I was looking for a intuitive solution for a problem of mine. I have a huge list of words, in which i have to insert a special character based on some criteria. So if a two/three letter word appear in a cell i want to add "+" right and left to it
Example
global b2b banking
would transform to global +b2b+ banking
how to finance commercial ale estate
would transform to how +to+ finance commercial +ale+ estate
Here is sample data set:
sample <- c("commercial funding",
"global b2b banking"
"how to finance commercial ale estate"
"opening a commercial account",
"international currency account",
"miami imports banking",
"hsbc supply chain financing",
"international business expansion",
"grow business in Us banking",
"commercial trade Asia Pacific",
"business line of credits hsbc",
"Britain commercial banking",
"fx settlement hsbc",
"W Hotels")
data <- data.frame(sample)
Additionally is it possible to drop a row which has a character of length 1 ? Example:
W Hotels
For all the one letter word i tried removing them with gsub,
gsub(" *\\b[[:alpha:]]{1,1}\\b *", " ", sample)
This should be removed from the data set set.
Any help is highly appreciated.
Edit 1
Thanks for the help, I added few more lines to it:
sample <- c("commercial funding", "global b2b banking", "how to finance commercial ale estate", "opening a commercial account","international currency account","miami imports banking","hsbc supply chain financing","international business expansion","grow business in Us banking", "commercial trade Asia Pacific","business line of credits hsbc","Britain commercial banking","fx settlement hsbc", "W Hotels")
sample <- sample[!grepl("\\b[[:alpha:]]\\b",sample)]
sample <- gsub("\\b([[:alpha:][:digit:]]{2,3})\\b", "+\\1+", sample)
sample <- gsub(" ",",",sample)
sample <- gsub("+,","+",sample)
sample <- gsub(",+","+",sample)
sample <- tolower(sample)
sample <- ifelse(substr(sample, 1, 1) == "+", sub("^.", "", sample), sample)

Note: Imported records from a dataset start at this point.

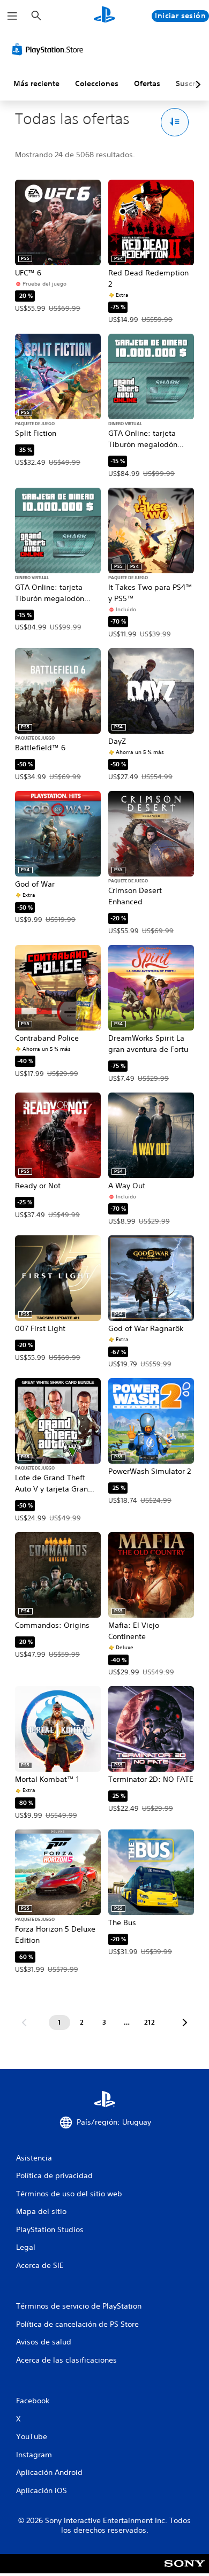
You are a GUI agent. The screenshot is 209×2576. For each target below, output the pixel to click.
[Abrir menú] (12, 16)
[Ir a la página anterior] (24, 2022)
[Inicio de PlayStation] (104, 15)
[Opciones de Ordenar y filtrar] (175, 122)
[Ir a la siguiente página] (185, 2022)
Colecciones (96, 83)
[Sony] (184, 2570)
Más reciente (36, 83)
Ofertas (147, 83)
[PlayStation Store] (50, 49)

data <- data.frame(sample)
data
sample
1 commercial++funding
2 global+++b2b+++banking
3 how++++to+++finance++commercial+++ale+++estate
4 international++currency++account
5 miami++imports++banking
6 hsbc++supply++chain++financing
7 international++business++expansion
8 grow++business+++in++++us+++banking
9 commercial++trade++asia++pacific
10 business++line+++of+++credits++hsbc
11 britain++commercial++banking
12 fx+++settlement++hsbc
Somehow i am unable to remove "+," with "," with gsub ? what am i doing wrong ?
so "fx+,settlement,hsbc"
should be "fx+settlement,hsbc"
but it is replacing , wth additional ++.